*WORK ORDER*
Output the whole listing with nothing altered.

*PROVIDED ENTRIES*
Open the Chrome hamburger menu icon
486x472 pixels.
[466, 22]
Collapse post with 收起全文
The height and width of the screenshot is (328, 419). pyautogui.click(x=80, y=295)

*ANSWER TO THIS PROBLEM*
Open the Chrome hamburger menu icon
486x472 pixels.
[466, 22]
Collapse post with 收起全文
The height and width of the screenshot is (328, 419). pyautogui.click(x=80, y=295)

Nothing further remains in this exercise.